-- start of Listed entries --
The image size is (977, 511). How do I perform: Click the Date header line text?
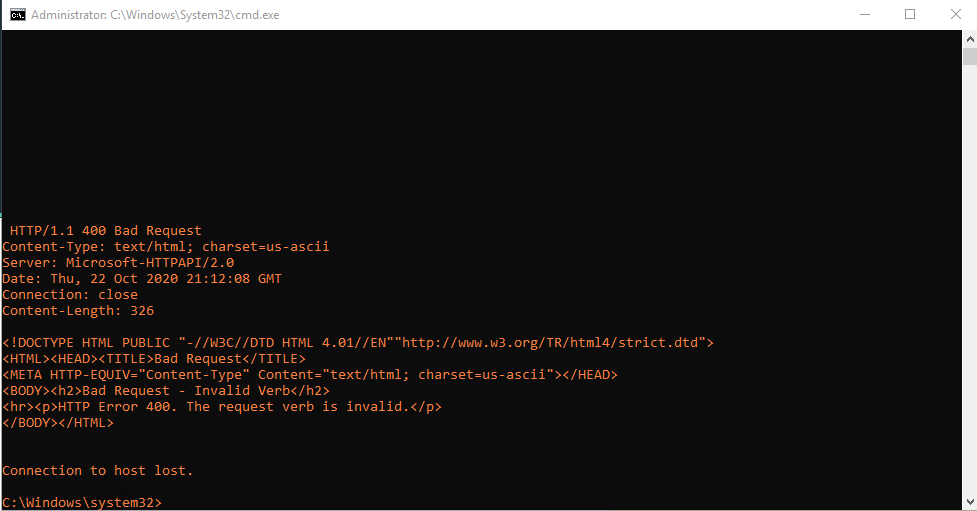[142, 279]
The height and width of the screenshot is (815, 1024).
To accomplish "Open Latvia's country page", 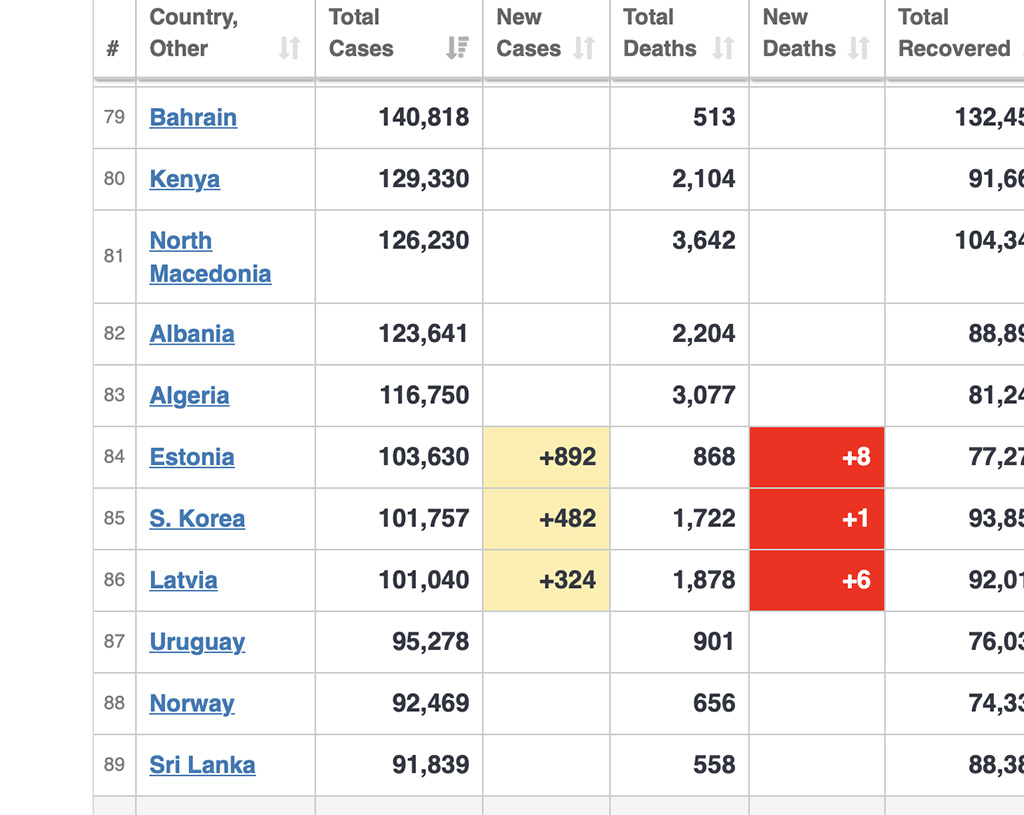I will (183, 580).
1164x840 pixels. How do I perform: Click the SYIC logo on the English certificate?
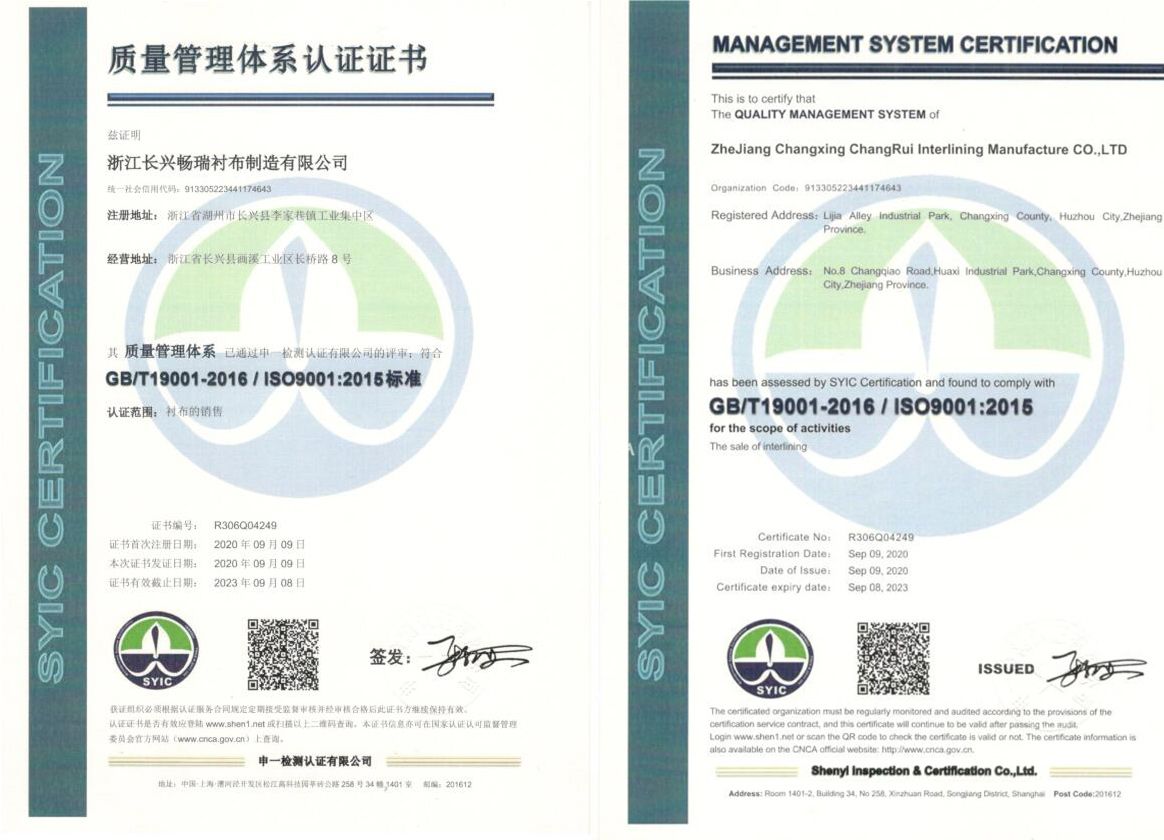coord(770,658)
-- end of Listed entries --
Goal of the exercise | Reproduce everything in the listing from the line containing "1164x840 pixels. How" down to its final line, keeping the wording unchanged. Leave out the pictures.

Finished answer |
1164x840 pixels. How do I perform: Click the SYIC logo on the English certificate?
coord(770,658)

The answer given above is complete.